Bölüm 30

2.9K 265 60
                                    

 Luhan uzun zamandır konuşmuyordu. Sadece yatakta yatıyor ve tavanı izliyordu. Fizik tedaviye katılmayı red ediyordu. Bacaklarının durumu gerçekten kritikti.  Omur iliğindeki Sinirleri hasara uğradığı için yürüyemiyordu. Beyninde kalıcı bir hasar yoktu. Sadece bazen başı dönüyordu. Şu andaki en büyük engeli tutmayan bacaklarıydı.

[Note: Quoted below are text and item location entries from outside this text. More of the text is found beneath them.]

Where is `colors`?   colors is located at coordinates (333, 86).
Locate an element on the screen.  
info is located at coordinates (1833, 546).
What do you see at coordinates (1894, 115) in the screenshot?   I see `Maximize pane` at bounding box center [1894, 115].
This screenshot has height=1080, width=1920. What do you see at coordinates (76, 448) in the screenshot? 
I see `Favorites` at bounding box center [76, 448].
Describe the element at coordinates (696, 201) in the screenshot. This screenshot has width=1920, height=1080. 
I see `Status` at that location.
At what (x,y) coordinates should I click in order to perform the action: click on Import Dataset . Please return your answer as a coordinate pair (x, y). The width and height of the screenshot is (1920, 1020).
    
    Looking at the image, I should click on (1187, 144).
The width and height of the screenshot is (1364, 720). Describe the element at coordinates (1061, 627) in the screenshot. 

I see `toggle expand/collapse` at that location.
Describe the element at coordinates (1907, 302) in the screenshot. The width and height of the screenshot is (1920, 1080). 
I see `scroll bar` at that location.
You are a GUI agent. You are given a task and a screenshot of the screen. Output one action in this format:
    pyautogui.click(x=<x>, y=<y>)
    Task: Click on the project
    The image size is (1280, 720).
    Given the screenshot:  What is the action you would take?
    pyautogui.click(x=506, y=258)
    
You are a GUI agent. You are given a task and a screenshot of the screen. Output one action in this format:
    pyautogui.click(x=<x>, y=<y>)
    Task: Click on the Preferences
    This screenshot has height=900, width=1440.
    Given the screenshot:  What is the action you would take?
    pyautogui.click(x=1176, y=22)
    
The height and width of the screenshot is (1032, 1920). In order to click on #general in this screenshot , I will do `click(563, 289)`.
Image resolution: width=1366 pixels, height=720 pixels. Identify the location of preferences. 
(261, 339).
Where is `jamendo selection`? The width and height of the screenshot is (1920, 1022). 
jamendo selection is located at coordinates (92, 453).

   Bunlar bir yana, genç çocuğun morali  en çokta Gökkuşağının olmayışına bozuktu. Tao onu Kore'nin hiç bir yerinde bulamadığını söylemişti. Sanki Sehun ve ailesi hiç var olmamış gibilerdi. Arkadaşlarından da bir bilgi alamamışlardı. 

  Uyanmasının üzerinden iki ay geçmişti ama hala Sehun'dan bir haber yoktu. Luhan, o gelmeden tedaviyi kabul etmek istemiyordu. Onun yanında olmasını ve güç vermesini istiyordu. Yaptığının birazcık çocukluk olduğunun farkında olsada, Sehun'suz bir dakika bile işgence gibiydi. Onsuz nasıl başarabilirdi hiç bir fikri yoktu.

  Kapı açılıp kapandığında o tarafa doğru bakmadı. Gelenin kim olduğu umrunda bile değildi. Her şeye herkese öfkeli ve kırgındı. Sehun'a bile. Onu hiç merak etmemiş miydi? Neden kendisine ulaşma yollarını kapatmıştı. Yoksa şu evlilik saçmalığı yüzünden hala ona kızgın mıydı?

  Luhan bir an evvel Sehun'u istiyordu.  ''Luhan artık toparlanman gerekiyor. Sehun'u ben bulamıyorsam onu kendin araman gerekir. Tüm bu olanlarda en suçsuz olan o. Eminim hala seni bekliyordur. Bir sene olacak Luhan. Onsuz tam on bir ayın geçti. Sen sadece iki aydır onu özlüyorsun peki o çocuk ne yapsın. Kendini topla artık ve o kıçını kaldırıp eşini ara bul!''  Tao ağzına geleni söylediğinde Luhan onun haklı olduğunu biliyordu. Ama yinde Sehun'u bekliyordu. Tek başına o yorucu tedaviyi kabul etmek zordu onun için.  Ona gülümseyecek ve destek olacak olan Sehun olmadan iyi olacağına inancı zayıftı.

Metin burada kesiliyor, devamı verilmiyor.